Film

Nano Babies
von Thomas Imbach, Jürg Hassler
CH 1998 | 50 Min.

Screening
Duisburger Filmwoche 22
1998

Diskussion
Podium: ?
Moderation: ?
Protokoll: Heimo Schirgi

Protokoll

„Glückliche Fügung“ nannte Herbert Schwarze den Umstand, daß Nano-Babies im Anschluß an die Veranstaltung zum Thema Dramaturgie und Dokumentarfilm lief. Innovation und Experiment als mögliche Genrebelebung, Nano-Babies – eine Auftragsarbeit für den SRG (Anlaß: 150 Jahre Bundesverfassung) – als Mutbeweis der Öffentlich-Rechtlichen.

Der Schauplatz des Filmes, besser: dessen Uneindeutigkeit, sorgte bei einem Teil des Publikums für ein ungewisses Gefühl, die porträtierten Kinder seien Insassen einer Krebsstation, Gefangene in einer close-up Anstalt. Thomas Imbach stellt klar, daß die Kinder allesamt in der Krippe der Technischen Hochschule ETH Zürich gefilmt worden sind, wo deren Eltern als hochqualifizierte Wissenschaftler arbeiten. Hightech und Kinderwelt: Diese Dialektik spiegelte sich auch in den stark auseinandergehenden Meinungen im Publikum. „Infantile Sozialpädagogik der 70er Jahre“ kommentierte ein Diskussionsteilnehmer diesen Ansatz, Kinder- und Erwachsenenwelt zu kontrastieren. Imbach bleibt gelassen. Er wollte die teilweise noch non-verbale Sprache der Kinder einfangen, mit einem Minimum an Information interpretatorische Freiheit lassen. Der Blick soll nach vorne gerichtet werden. Science-fiction also. Deshalb auch das Filmformat (35-mm Cinémascope). Diese gestalterische „Unschuld“ wird von Teilen des Publikums angezweifelt. Die Montage sei doch alles andere als „unschuldig“. Die aufwendige Bearbeitung der Tonspuren ließe doch den Schluß zu, daß hier bewußt eingegriffen wurde. Ebenso wurden die Insert-Schnitte gesehen, die mit vorangehenden Bildern perspektivisch überlappen, dem Publikum also den Blick eines Kindes aufzwängen. Eine Diskutantin geht einen Schritt weiter. Was wir zu sehen bekommen haben, sei nicht der Kontrast zwischen Kinder- und Erwachsenenwelt, sondern der Gegensatz zwischen der Welt der Kinder und der der Filmemacher.

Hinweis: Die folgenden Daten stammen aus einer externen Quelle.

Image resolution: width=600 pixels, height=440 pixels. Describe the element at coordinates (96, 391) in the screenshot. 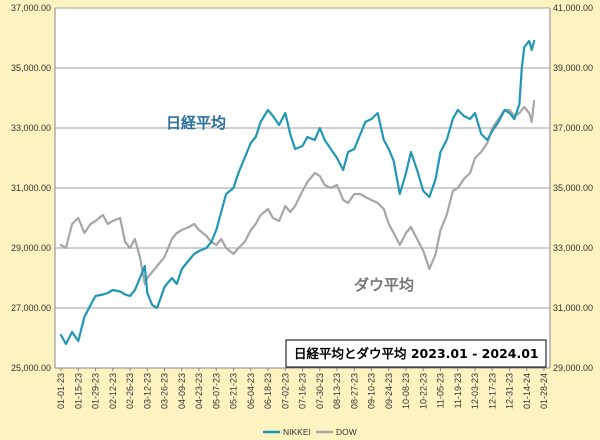

I see `x-tick-label: 01-29-23` at that location.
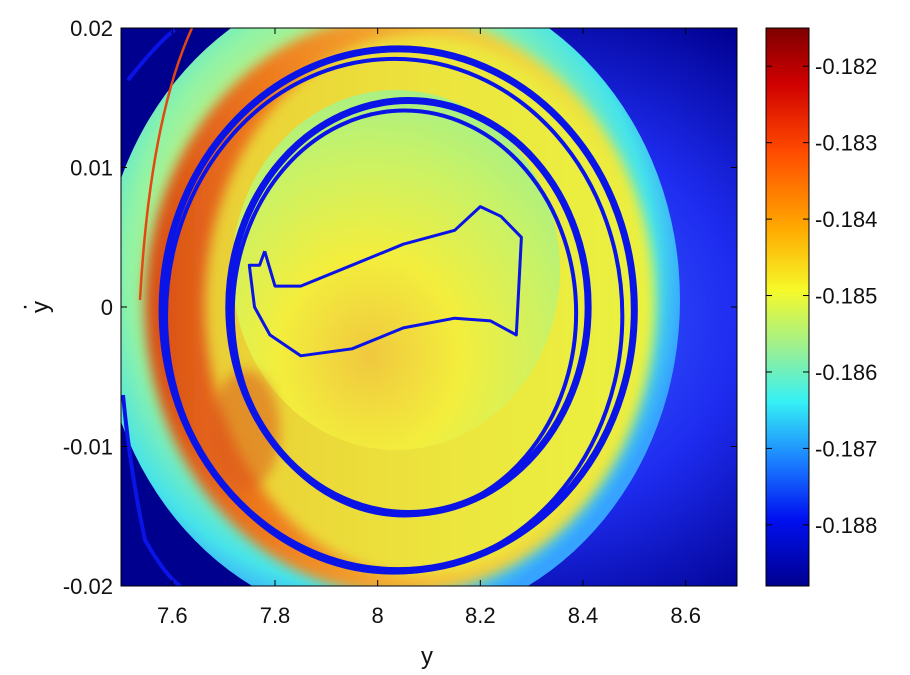 This screenshot has height=675, width=910. Describe the element at coordinates (846, 448) in the screenshot. I see `colorbar-tick-label: -0.187` at that location.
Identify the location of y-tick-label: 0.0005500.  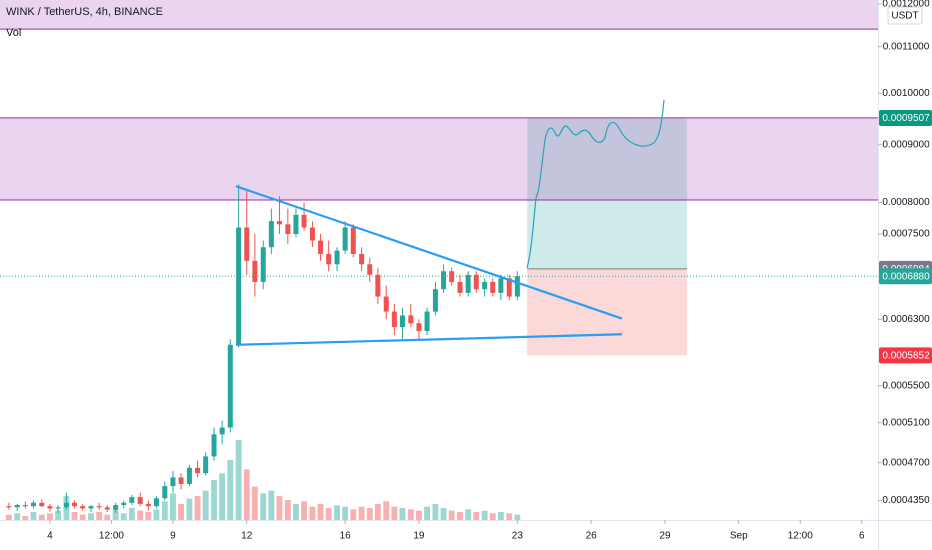
(906, 386).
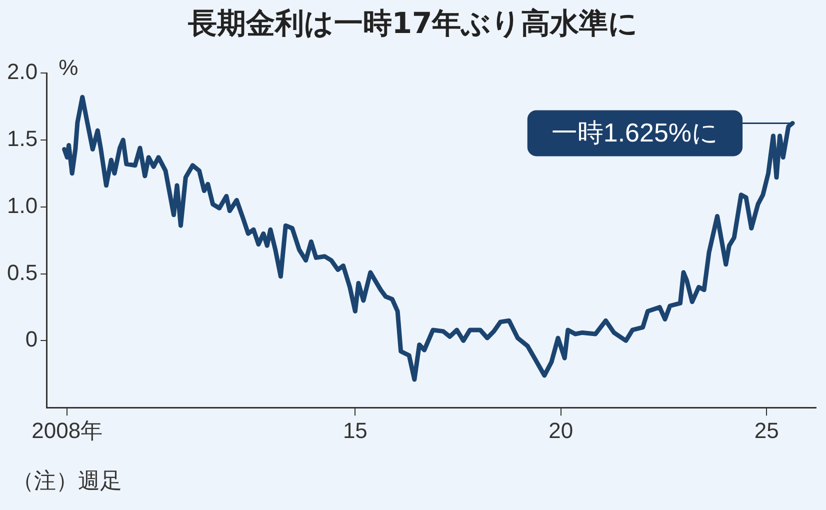  What do you see at coordinates (68, 430) in the screenshot?
I see `x-tick-label: 2008年` at bounding box center [68, 430].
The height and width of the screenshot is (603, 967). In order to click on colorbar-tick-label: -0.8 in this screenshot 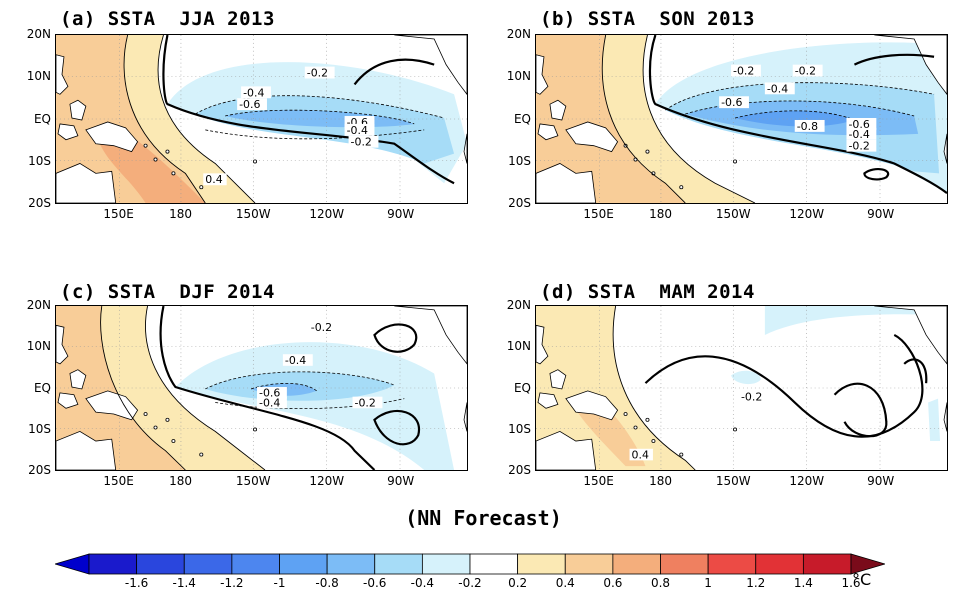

Jede/r sehe halt einen eigenen Film, so Imbach. Das Minimum an dokumentarischer Information habe ihn gereizt. Er wollte die Wahrnehmungen von Kindern zeigen, ohne, wie das häufig der Fall sei, Hoffnungen zu projizieren. Auch haben ihn die Umstände (Kürze der Drehzeit) gehindert, mehr Material zu sammeln. Grundsätzlich stehe er aber zum Film in der vorliegenden Form. Jutta Doberstein sieht gerade in der radikalen Minimalistik die Stärke des Filmes. Auch nach dreimaligem Sehen des Filmes sei der Zugang ein äußerst schwieriger. Den Kontrast zwischen Kinder- und Erwachsenenwelt sehe sie in einer der ersten Einstellungen ohne Schnitt hervorragend aufgelöst. Die Sicherheit des Kindes im Umgang mit der Kamera im Gegensatz zur Unbeholfenheit des Erwachsenen, der sich nicht recht traut, das Bild zu durchkreuzen. Auch die Spannung, so eine Stimme aus dem Publikum, sei bis zum Ende aufrechterhalten geblieben. Zur der ungewöhnlichen Nähe der Einstellung bemerkte Imbach, er habe das Augenmerk auf bestimmte Gesten lenken wollen. Gleichzeitig sei er beweglich genug geblieben, um etwas Kontext mitzuliefern. Auch beschäftigte ihn die Hierarchisierung von Körperteilen durch filmische Konventionen – der Film als Versuch einer subjektiven Annäherung an die Welt der Kinder.

Eine Diskussionsteilnehmerin zeigte sich erschrocken über die mangelnde Bereitschaft im Publikum, aktiv an Sinngebung zu partizipieren. Dem Film könne von außen kein Interpretationsraster übergestülpt werden.

Imbach hatte anfangs gemeint, in fünfzehn Minuten würde die Diskussion ausgereizt sein. Dies war keineswegs der Fall. Grenzen wurden zum Leitmotiv, Grenzen der Wahrnehmung, ontologische Grenzen, Toleranzgrenzen, Grenzen von Filmkritik.